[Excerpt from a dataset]
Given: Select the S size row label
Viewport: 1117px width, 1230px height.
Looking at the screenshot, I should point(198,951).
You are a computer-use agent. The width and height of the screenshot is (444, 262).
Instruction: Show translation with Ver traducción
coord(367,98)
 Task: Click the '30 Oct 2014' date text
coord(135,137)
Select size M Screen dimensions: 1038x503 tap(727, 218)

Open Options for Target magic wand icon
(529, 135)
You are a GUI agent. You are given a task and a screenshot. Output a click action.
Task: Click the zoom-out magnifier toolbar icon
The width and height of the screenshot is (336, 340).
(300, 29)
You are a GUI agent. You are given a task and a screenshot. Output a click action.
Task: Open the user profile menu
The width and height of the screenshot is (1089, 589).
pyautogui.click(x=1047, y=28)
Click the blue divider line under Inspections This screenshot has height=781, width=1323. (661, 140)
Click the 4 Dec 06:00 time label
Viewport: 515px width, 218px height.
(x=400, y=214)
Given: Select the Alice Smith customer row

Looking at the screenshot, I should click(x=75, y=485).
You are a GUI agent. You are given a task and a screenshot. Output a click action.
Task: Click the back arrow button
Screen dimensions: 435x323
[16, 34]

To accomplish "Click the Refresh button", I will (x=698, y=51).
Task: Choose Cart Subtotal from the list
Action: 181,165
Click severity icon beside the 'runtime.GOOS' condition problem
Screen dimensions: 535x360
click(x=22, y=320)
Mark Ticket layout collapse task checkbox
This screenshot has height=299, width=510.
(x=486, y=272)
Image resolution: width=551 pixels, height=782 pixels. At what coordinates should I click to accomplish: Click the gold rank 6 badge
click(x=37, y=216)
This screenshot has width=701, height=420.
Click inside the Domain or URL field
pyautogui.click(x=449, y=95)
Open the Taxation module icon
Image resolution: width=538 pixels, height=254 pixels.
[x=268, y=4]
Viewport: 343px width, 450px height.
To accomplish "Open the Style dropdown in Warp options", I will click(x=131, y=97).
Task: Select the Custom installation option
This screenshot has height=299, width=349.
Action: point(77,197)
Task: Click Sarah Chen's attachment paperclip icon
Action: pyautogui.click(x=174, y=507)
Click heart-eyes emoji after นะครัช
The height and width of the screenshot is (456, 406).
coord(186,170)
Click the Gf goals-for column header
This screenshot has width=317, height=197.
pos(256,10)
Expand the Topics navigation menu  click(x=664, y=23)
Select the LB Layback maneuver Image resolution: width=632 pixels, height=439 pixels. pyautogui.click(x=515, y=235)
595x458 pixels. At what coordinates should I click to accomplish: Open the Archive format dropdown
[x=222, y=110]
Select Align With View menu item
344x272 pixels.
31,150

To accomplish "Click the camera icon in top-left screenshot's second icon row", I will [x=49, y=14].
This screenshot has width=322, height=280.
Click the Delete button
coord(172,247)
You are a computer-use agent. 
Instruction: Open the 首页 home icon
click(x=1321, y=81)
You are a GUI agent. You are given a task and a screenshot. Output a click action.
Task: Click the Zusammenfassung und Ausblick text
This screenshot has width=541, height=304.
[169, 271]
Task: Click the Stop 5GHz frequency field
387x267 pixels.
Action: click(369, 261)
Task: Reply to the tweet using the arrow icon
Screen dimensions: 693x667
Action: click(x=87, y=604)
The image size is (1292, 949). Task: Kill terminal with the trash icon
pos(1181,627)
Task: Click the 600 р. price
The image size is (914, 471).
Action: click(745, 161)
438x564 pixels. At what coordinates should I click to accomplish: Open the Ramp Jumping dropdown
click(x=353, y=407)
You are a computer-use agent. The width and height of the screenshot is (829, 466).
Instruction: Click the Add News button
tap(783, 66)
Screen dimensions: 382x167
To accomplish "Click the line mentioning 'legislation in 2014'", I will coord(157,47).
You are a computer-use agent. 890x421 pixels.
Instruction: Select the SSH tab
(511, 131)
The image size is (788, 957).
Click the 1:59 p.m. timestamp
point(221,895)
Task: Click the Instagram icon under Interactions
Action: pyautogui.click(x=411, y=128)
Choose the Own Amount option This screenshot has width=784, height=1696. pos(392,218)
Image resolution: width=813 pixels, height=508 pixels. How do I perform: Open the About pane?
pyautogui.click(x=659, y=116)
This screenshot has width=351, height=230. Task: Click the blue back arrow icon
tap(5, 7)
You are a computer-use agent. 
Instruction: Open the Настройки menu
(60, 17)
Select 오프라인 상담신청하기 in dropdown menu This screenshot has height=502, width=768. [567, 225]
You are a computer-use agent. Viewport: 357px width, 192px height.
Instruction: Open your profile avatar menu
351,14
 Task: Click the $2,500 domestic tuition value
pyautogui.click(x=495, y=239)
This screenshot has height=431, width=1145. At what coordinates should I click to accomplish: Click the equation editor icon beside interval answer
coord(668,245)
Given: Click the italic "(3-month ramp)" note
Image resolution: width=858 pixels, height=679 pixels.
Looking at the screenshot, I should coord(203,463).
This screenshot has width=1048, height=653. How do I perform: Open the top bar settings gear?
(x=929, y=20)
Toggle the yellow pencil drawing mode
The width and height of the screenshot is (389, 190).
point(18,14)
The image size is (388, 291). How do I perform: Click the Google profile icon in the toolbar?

* **GIVEN PROBLEM**:
Retype the lines of the listing between the line holding "Task: Click the '30 Oct 2014' date text" and the line holding "Looking at the screenshot, I should click(x=75, y=485).", both included, with no changes.

* **WRITTEN ANSWER**:
 Task: Click the '30 Oct 2014' date text
coord(135,137)
Select size M Screen dimensions: 1038x503 tap(727, 218)

Open Options for Target magic wand icon
(529, 135)
You are a GUI agent. You are given a task and a screenshot. Output a click action.
Task: Click the zoom-out magnifier toolbar icon
The width and height of the screenshot is (336, 340).
(300, 29)
You are a GUI agent. You are given a task and a screenshot. Output a click action.
Task: Open the user profile menu
The width and height of the screenshot is (1089, 589).
pyautogui.click(x=1047, y=28)
Click the blue divider line under Inspections This screenshot has height=781, width=1323. (661, 140)
Click the 4 Dec 06:00 time label
Viewport: 515px width, 218px height.
(x=400, y=214)
Given: Select the Alice Smith customer row

Looking at the screenshot, I should click(x=75, y=485).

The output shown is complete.